9 - Continuously ask Edge and Christian how they keep their hair so shiny and manageable. If this doesn't work, ask if you can braid it so they can look all funky like the Road Dawg. 
8 - Play 'Keep Away!!' with Gangrel's goblet. 
7 - Recite the Seinfeld 'Puffy Shirt' routine over and over. 
6 - Two words : Fire extinguisher. 
5 - Steal all their Danzig and Type-o-Negative CDs and replace them with Neil Diamond and Rod Stewart. Claim you have no IDEA what happened to their CDs. Later, let them find you using their CDs as coasters. 
4 - Tell 'em all that they shouldn't wear underwear under their tights. If they ask why, reply: "When it happens, you'll know..." 
3 - Sneak into the locker room with a video camera. After getting some NICE footage, get their attention and then run off screaming "ALL RIGHT! INSIDE EDITION'LL GIVE ME FIVE HUNDRED BUCKS FOR THIS TAPE!!" 
2 - Replace the 'blood' in Gangrel's goblet with Borscht. Then he'll have a REASON to spit it out. (For those of you that don't know, borscht is a beet drink. And it's gross, take my word for it!) 
1 - Carry around a huge duffel bag filled with crosses, stakes, and holy water. When they ask what it's for, eye Gangrel suspiciously and reply "Just in case..." 

Top 10 things I've learned from watching WWF: 

10 - Booze + Potty Mouth + Disrespect for Authority = Unparalelled popularity 
9 - Getting smacked by steel chairs and piledriven through tables doesn't hurt as much as I think it does. 
8 - Acting like a b*tch is okay as long as you're gorgeous 
7 - Showing pride in being from USA is good.

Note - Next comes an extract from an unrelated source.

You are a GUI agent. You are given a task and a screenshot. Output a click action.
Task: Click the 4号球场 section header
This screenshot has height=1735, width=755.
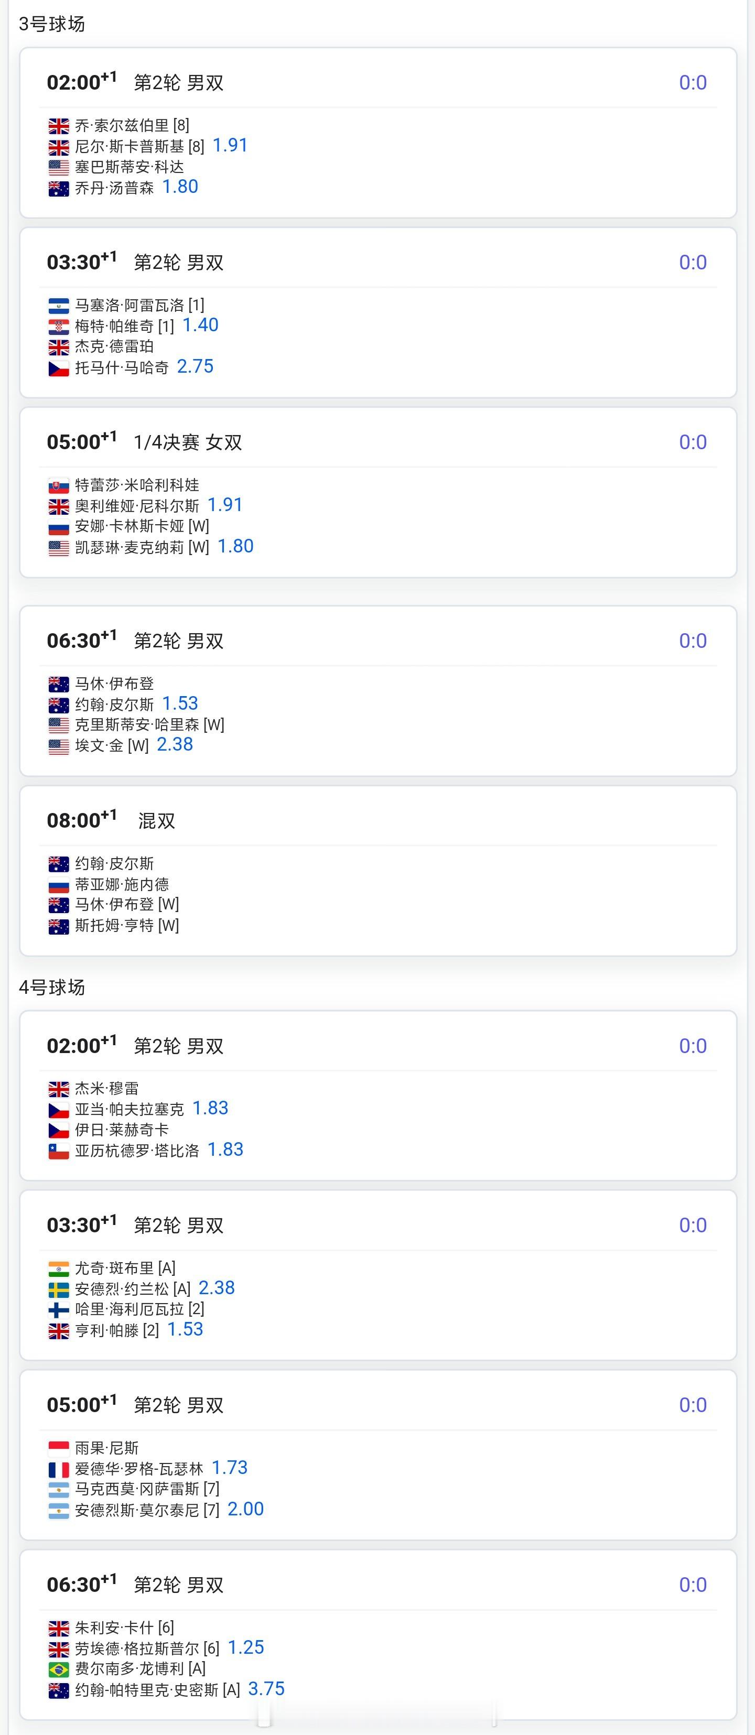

Showing pride in being from any other country is bad. 
6 - You can destroy somebodys expensive car by filling it with cement LIVE ON TAPE and not get in any trouble. 
5 - A persons popularity (P) equals the number of times the word Ass is spoken (A) raised to the exponant of the number of times the 'finger' is flashed (f) ------- P = A^f 
4 - The Rock has created a whole new language which I have dubbed 'Rock-eese'. ("This is ten pounds of monkey crap in a five pound bag!" Translation: "The Rock is REALLY pissed off!") 
3 - Nobody really knows what the term 'nugget' means. 
2 - Women with frizzy 80's hair, no muscles, and little to NO wrestling ability ALWAYS end up with the WWF womens championship, while experienced, REAL female wrestlers are destined to loose it, or in some cases, not get a title shot at all. 
1 - Everybody wants HEAD!!! 

Top 10 rejected Rock 'catch phrases': 

10 - I got yer monkey ass right heeeere! 
9 - This is 5 pounds of monkey crap in a 10 pound bag! ....Wait, that's no good..... 
8 - What does everybody want? THE ROCK! 
7 - If you're not down wit da ROCK, I got two words for ya! Monkey Crap! 
6 - For the thousands in attendance, and for the millions watching at home.... LLLLLLLLLLLLets get ready to ROCK IIIIIIIIIIIIIIIIIT! 
5 - Who's NEXT? 
4 - *with sock puppet on hand* Everyone, I want you to meet Mr. Rocko! 
3 - ARRRRRRRRRRRRRRRUUUUUUUUUUUUGGGGGGGGGGHHHHHHH!! I'm in the ZONE! 
2 - *Sniff* Can't we all just get along? 
1 - And that's the bottom line 'cause The Rock said so!!!